**Your goal**
Find the lines in the records that carry the word "icon". Copy each one.

╭─ Material provided

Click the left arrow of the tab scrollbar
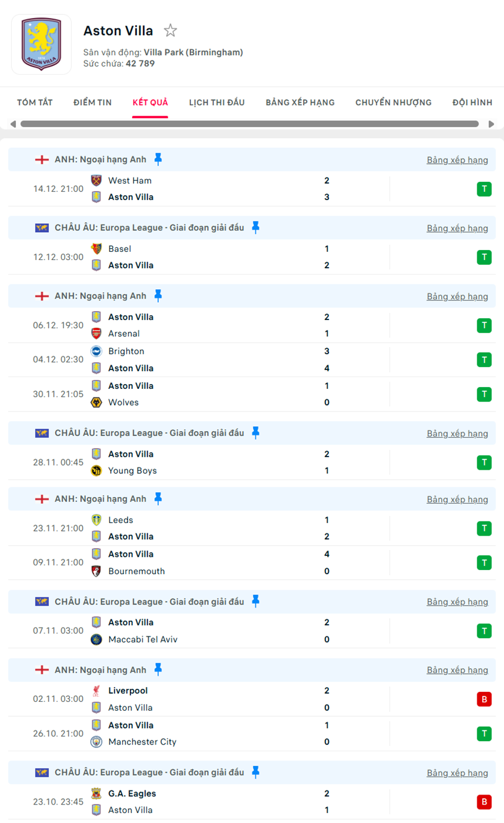Viewport: 504px width, 823px height. coord(13,124)
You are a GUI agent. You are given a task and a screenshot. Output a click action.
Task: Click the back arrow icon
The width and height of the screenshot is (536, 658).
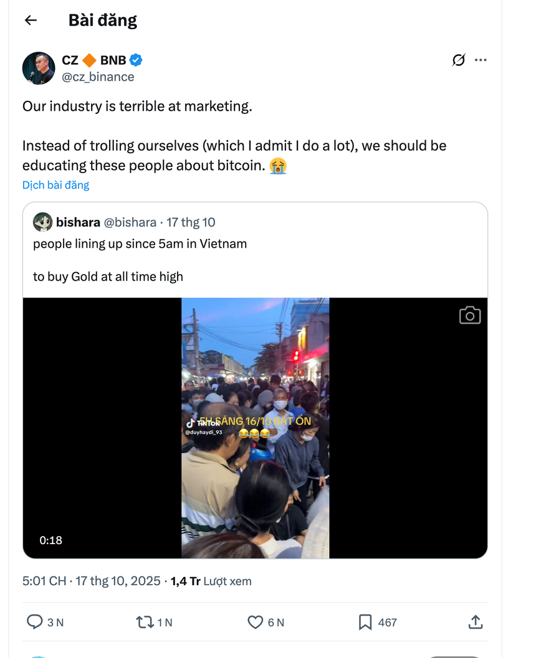click(31, 21)
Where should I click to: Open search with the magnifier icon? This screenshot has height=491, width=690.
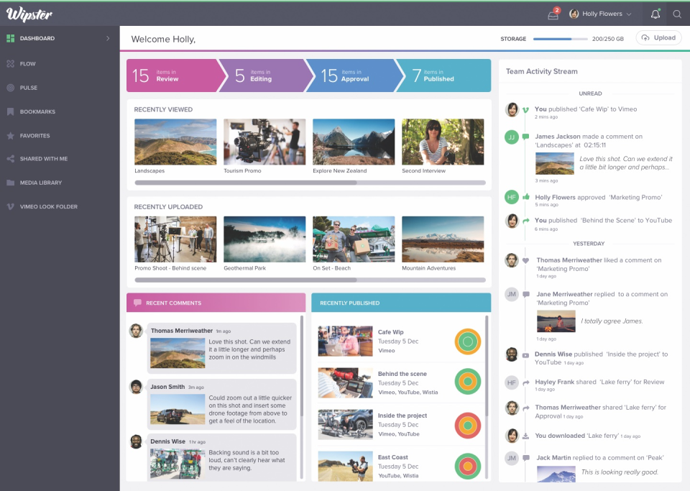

╰─

**Reply to the task**
Task: Click the back arrow icon
Where should I click to: Open search with the magnifier icon? This screenshot has height=491, width=690.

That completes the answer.